»»

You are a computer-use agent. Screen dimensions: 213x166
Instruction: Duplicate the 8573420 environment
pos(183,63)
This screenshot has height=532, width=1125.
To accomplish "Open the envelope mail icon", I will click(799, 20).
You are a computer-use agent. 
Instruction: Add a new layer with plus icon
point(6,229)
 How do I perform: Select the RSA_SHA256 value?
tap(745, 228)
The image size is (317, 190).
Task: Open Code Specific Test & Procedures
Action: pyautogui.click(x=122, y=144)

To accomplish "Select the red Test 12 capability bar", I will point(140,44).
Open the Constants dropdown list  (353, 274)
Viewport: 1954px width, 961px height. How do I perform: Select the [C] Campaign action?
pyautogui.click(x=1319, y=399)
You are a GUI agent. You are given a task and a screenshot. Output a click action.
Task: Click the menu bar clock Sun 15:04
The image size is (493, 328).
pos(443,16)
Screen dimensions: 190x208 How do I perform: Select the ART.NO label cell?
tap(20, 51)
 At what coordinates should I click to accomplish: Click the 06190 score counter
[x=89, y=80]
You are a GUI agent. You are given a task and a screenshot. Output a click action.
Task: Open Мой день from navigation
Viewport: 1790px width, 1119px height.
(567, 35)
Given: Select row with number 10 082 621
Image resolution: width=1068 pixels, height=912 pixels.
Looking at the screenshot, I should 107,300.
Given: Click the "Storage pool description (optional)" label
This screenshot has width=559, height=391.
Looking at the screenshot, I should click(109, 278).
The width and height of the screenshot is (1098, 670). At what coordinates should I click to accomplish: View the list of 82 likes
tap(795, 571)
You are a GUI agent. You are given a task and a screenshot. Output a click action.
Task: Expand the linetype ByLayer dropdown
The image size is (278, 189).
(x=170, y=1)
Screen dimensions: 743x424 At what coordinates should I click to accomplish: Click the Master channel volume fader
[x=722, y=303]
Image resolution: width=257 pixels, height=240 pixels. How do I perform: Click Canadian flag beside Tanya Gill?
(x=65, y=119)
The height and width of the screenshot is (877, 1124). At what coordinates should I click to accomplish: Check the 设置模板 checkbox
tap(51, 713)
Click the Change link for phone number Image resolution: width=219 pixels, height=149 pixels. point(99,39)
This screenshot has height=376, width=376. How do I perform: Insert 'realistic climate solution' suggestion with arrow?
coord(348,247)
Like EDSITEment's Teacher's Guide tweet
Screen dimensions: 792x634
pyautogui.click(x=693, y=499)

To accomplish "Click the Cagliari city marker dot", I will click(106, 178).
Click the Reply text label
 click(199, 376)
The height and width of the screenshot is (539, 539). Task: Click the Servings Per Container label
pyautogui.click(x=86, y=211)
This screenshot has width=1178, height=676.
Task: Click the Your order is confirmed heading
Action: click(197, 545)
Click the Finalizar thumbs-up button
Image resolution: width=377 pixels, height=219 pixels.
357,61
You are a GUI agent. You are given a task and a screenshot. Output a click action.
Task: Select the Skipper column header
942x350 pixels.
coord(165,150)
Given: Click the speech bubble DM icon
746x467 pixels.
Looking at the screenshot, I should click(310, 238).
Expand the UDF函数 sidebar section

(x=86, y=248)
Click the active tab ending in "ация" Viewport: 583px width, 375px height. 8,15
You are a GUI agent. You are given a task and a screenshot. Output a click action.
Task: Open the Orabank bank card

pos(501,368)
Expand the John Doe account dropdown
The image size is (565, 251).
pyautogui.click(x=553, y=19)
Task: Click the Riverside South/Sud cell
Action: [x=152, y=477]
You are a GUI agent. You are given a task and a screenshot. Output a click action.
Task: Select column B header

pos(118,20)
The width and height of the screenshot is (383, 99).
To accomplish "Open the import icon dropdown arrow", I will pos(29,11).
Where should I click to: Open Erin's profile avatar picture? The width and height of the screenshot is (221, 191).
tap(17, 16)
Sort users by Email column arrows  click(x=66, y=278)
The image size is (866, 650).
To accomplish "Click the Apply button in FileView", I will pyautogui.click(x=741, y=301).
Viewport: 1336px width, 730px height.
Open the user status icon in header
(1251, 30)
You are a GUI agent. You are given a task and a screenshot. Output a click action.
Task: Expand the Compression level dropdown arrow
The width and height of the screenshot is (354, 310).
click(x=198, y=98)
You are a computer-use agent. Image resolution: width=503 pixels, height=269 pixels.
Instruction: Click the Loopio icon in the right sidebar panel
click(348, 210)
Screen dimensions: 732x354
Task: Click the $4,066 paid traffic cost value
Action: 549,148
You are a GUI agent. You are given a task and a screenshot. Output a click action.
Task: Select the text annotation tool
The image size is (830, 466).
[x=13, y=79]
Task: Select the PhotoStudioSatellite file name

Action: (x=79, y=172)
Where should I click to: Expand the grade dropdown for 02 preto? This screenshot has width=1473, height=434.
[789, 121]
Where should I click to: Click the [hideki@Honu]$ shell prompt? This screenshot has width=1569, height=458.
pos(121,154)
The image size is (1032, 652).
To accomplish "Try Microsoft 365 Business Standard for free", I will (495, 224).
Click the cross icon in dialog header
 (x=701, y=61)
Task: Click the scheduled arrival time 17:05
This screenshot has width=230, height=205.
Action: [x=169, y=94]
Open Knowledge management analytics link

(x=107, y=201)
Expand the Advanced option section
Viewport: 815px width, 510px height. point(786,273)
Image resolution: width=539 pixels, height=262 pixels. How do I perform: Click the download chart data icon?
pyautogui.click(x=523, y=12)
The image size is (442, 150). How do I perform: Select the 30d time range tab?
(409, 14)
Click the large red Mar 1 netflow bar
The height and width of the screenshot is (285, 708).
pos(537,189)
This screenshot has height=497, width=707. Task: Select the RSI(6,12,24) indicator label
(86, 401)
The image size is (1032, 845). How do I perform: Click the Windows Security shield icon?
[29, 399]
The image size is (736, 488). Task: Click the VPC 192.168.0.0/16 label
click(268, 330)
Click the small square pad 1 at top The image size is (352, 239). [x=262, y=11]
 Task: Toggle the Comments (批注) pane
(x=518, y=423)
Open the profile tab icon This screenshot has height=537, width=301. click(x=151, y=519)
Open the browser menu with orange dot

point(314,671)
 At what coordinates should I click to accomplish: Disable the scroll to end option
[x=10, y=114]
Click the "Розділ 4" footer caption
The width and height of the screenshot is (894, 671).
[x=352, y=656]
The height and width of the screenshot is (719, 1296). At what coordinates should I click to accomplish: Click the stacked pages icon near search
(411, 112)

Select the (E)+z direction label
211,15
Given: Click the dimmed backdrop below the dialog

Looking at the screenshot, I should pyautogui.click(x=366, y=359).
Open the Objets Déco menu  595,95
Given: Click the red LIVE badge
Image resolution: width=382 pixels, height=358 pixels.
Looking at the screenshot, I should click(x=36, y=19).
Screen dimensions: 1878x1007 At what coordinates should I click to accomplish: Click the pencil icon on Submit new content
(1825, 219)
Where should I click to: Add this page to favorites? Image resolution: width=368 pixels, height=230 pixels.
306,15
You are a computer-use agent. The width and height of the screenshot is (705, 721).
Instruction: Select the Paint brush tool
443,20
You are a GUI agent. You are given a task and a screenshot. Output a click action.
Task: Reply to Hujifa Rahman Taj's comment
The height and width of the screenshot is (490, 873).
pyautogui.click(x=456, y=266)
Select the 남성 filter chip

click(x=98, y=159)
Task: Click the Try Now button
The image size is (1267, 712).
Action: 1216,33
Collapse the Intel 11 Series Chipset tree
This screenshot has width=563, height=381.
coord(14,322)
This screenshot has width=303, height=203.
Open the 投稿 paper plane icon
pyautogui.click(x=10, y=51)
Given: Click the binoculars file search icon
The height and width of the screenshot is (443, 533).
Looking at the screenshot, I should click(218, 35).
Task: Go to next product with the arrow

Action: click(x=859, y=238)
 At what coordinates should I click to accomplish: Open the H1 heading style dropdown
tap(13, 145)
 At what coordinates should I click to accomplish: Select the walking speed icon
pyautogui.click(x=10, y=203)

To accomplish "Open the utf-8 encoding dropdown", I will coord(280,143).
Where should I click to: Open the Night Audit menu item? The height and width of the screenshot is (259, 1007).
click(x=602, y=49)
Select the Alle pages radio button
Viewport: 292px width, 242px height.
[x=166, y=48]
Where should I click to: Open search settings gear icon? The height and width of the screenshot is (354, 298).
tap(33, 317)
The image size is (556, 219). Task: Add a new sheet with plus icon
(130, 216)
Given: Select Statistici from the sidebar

««

Where a line in the records above contains the word "from", copy that line.

SOLUTION TO THIS PROBLEM –
Task: Open Мой день from navigation
Given: Select Statistici from the sidebar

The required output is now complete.